Dimensions
Dimensions let you drill down into experiment results. For example, if you define a browser dimension, you can
see how Safari users behaved vs Chrome.
Be careful, the more dimensions and metrics you look at for an experiment, the more likely you are to see false positives - something that looks significant when it really isn't. For example, if you break out results by country, it's pretty likely that at least one of the 100+ countries in your dataset will be significantly different just by random chance.
It's best to treat dimensions as an exploratory tool and not something to directly draw conclusions from.
The two best use cases are identfying bugs (the browser example) and getting ideas for dedicated follow-up experiments.
Dimensions are supported for both Mixpanel and SQL data sources.
SQL
There are two types of dimensions for SQL data sources: Experiment Dimensions and User Dimensions. Experiment dimensions are more reliable for producing unbiased experiment analyses because we can always know the dimension that is associated with the first experiment exposure for a unit. Using dimension data that could be affected by the experiment (e.g. that is collected after the first experiment exposure) could bias dimension drill-downs. Therefore, use user dimensions with caution, and we suggest using immutable dimensions as your user dimensions (e.g. the first client the user ever used, or the first country the user ever logged in from).

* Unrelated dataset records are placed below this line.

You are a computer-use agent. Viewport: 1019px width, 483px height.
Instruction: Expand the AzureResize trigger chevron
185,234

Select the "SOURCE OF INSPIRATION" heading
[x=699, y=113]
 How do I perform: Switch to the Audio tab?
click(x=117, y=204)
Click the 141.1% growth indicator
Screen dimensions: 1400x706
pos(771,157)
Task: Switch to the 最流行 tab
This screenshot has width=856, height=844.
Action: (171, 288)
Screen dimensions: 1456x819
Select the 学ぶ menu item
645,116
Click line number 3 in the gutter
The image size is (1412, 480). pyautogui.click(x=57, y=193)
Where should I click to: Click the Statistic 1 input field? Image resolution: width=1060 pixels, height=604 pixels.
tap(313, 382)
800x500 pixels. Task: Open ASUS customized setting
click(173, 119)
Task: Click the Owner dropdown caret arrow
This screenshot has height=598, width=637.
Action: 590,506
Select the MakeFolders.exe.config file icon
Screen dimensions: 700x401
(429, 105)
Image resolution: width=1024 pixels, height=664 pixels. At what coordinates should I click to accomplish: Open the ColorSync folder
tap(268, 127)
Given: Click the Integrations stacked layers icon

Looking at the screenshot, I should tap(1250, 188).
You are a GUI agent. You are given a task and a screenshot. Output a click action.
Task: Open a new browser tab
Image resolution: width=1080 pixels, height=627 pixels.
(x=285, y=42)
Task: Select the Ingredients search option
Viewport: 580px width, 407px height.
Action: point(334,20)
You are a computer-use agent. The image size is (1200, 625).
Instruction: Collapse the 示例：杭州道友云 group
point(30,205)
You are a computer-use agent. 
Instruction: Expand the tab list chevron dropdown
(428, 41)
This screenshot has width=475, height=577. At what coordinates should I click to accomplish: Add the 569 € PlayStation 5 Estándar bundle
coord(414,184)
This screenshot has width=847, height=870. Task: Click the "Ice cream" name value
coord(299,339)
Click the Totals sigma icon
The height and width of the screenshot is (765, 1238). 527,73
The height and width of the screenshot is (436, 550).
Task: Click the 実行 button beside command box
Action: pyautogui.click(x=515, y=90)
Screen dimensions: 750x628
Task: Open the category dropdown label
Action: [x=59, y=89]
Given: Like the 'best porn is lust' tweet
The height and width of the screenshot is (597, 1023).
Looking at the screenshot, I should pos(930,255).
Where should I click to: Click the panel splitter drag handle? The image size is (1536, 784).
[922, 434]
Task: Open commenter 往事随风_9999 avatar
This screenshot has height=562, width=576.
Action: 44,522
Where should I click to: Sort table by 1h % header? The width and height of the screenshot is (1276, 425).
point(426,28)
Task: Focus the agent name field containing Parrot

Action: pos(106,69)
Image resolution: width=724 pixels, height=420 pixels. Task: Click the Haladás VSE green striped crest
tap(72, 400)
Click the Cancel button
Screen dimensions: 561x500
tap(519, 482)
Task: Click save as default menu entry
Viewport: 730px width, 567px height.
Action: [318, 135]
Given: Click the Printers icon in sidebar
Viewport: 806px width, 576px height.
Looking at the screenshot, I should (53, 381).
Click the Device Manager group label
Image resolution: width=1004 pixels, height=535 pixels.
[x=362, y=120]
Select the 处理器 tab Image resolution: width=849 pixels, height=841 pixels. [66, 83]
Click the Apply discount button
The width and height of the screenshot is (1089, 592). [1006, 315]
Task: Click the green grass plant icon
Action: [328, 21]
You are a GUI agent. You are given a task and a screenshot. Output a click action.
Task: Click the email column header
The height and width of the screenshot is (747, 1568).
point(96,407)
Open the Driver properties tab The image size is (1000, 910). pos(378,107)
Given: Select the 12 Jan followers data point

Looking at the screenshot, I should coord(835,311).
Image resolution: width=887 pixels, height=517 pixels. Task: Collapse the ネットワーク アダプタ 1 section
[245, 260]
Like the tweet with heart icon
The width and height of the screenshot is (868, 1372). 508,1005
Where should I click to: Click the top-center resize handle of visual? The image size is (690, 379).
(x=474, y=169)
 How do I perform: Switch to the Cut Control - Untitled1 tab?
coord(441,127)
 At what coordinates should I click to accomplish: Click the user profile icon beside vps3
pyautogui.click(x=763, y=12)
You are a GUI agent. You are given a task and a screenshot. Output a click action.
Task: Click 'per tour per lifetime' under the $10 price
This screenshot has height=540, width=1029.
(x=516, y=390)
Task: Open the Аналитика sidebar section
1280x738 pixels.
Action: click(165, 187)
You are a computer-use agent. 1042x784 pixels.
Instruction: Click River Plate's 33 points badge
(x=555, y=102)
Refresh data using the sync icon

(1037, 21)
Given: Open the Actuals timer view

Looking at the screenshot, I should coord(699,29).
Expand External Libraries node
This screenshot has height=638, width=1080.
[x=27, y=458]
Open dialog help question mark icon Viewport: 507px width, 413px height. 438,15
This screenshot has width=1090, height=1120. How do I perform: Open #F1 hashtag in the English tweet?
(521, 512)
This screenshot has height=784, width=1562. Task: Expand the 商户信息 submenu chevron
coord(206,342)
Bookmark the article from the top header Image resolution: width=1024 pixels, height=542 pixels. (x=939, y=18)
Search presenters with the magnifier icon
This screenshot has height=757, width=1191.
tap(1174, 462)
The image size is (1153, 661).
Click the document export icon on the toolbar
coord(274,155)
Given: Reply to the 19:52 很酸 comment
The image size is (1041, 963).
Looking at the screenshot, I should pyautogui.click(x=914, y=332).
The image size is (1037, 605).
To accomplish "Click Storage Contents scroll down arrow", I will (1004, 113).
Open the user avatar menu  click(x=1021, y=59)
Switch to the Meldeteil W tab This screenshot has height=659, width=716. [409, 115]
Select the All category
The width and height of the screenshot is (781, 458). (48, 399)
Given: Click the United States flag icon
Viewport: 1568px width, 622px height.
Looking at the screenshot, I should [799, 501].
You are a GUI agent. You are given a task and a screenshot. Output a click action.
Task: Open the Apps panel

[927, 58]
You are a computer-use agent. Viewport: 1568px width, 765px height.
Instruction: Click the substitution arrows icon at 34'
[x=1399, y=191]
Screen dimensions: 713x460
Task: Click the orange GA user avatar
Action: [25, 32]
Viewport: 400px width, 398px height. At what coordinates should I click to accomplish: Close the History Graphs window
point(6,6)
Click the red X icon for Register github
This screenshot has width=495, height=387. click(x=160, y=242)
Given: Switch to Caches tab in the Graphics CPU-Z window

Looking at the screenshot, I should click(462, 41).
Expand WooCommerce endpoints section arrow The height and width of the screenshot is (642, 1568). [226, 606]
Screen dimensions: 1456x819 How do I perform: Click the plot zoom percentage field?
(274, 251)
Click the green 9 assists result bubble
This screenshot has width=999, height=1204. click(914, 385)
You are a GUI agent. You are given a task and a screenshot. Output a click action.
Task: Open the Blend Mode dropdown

For all experiment analyses, we only ever choose one dimension per user, to avoid the aforementioned issues with potential bias. For Experiment Dimensions, we select the dimension associated with the user's first exposure event for the experiment. For User Dimensions, we strongly suggest only having one dimension value per user, as we cannot discern what dimension a user had before the experiment. Instead, we simply choose the MAX(value) for the user dimension.
Experiment Dimensions
These are attributes that are specific to the point-in-time that a user was put into an experiment. For example, browser or referrer.
Instead of a standalone SQL query, experiment dimensions are simply extra columns you return from the Experiment assignment query defined for your data source.
As an example, if you set the following as your experiment assignment query:
SELECT
  user_id,
  received_at as timestamp,
  experiment_id,
  variation_id,
  browser
FROM
  experiment_viewed
The first 4 columns are standard, but browser is a custom one that can be used as an Experiment Dimension.
User Dimensions
These are attributes of your users that are relatively stable over time, and ideally, do not change over the course of an experiment. For example, cohort, initial age group, or first client used.
A user dimension is defined by a simple SQL query that returns two columns: an identifier and value. The name of the identifier column depends on which identifier type the dimension is using. Remember, when using these for analysis, we will pick the MAX(value) for each user, and therefore it is best to only have one value per user.
Here's an example SQL:
-- Assumes identifier type is "user_id"
SELECT
  user_id,
  plan_type as value
FROM
  subscriptions
It's best to keep the number of unique values for a dimension small if possible to avoid the False Positive issues discussed above. We automatically cap the number at 20, but you can do it youself if you want more control. Here's an example for a "country" dimension:
SELECT
  user_id,
  (
    CASE WHEN country = 'us' THEN 'US'
    WHEN country = 'uk' THEN 'UK'
    ELSE 'Other' END
  ) as value
FROM
  users
You can use SQL template variables in dimension queries just like you can with metrics. See the SQL Template Variables page for more details.
Mixpanel
For mixpanel, there is just a single type of dimension that is based on event properties (at this time Mixpanel user properties are not supported).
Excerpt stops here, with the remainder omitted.